Peroxisome proliferator-activated receptor-alpha is required for the neurotrophic effect of oleic acid in neurons

Oleic acid synthesized by astrocytes behaves as a neurotrophic factor for neurons, up-regulating the molecular markers of axonal and dendritic outgrowth, growth-associated protein 43 and microtubule-associated protein 2. In this work, the nature of the receptor involved in this neurotrophic effect was investigated. As oleic acid has been reported to be a ligand and activator of the peroxisome proliferator-activated receptor (PPAR), we focus on this family of receptors. Our results show that PPAR alpha, beta/delta, and gamma are expressed in neurons in culture. However, only the agonists of PPAR alpha, Wy14643, GW7647 and oleoylethanolamide, promoted neuronal differentiation, while PPAR beta/delta and gamma agonists did not modify neuronal differentiation. Consequently, we investigated the involvement of PPAR alpha (Nr1c1) in oleic acid-induced neuronal differentiation. Our results indicate that oleic acid activates PPAR alpha in neurons.

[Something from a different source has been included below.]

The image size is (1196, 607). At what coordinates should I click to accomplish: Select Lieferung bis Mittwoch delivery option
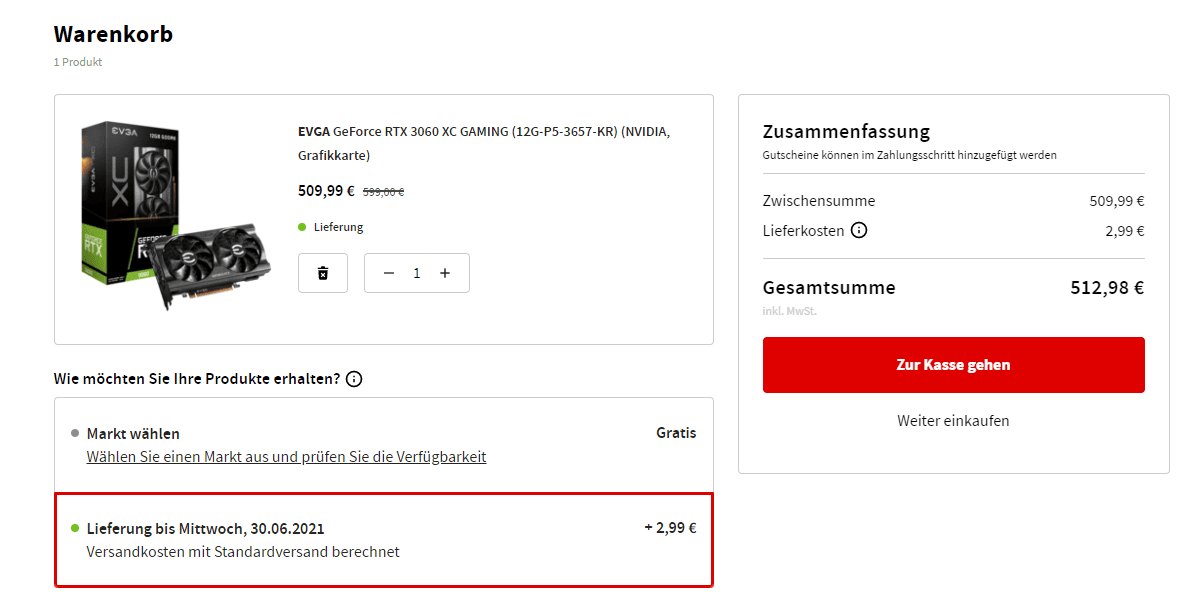384,540
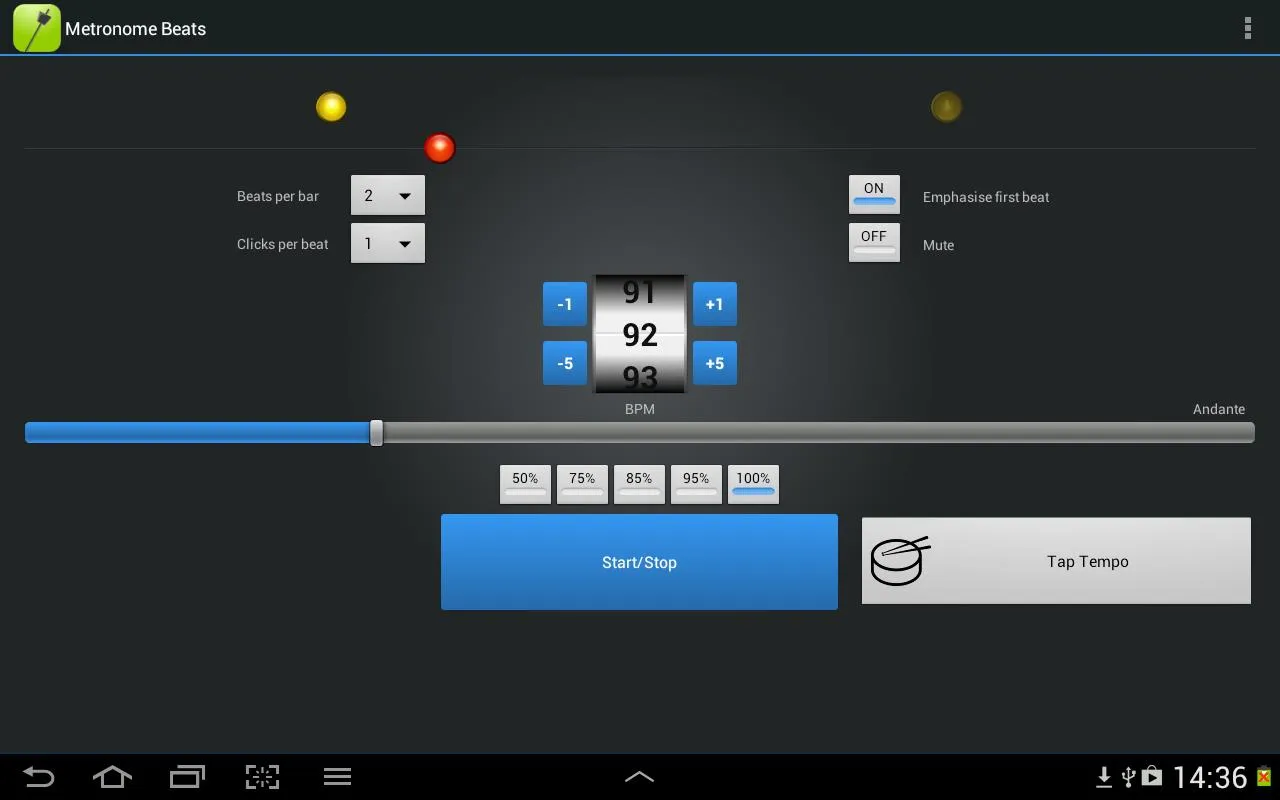Select 92 on the BPM wheel
1280x800 pixels.
point(640,335)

In addition, the effect of oleic acid on neuronal morphology, growth-associated protein 43 and microtubule-associated protein 2 expression decreases in neurons after PPAR alpha has been silenced by small interfering RNA. Taken together, our results suggest that PPAR alpha could be the receptor for oleic acid in neurons, further broadening the range of functions attributed to this family of transcription factors. Although several works have reported that PPAR alpha could be involved in neuroprotection, the present work provides the first evidence suggesting a role of PPAR alpha in neuronal differentiation.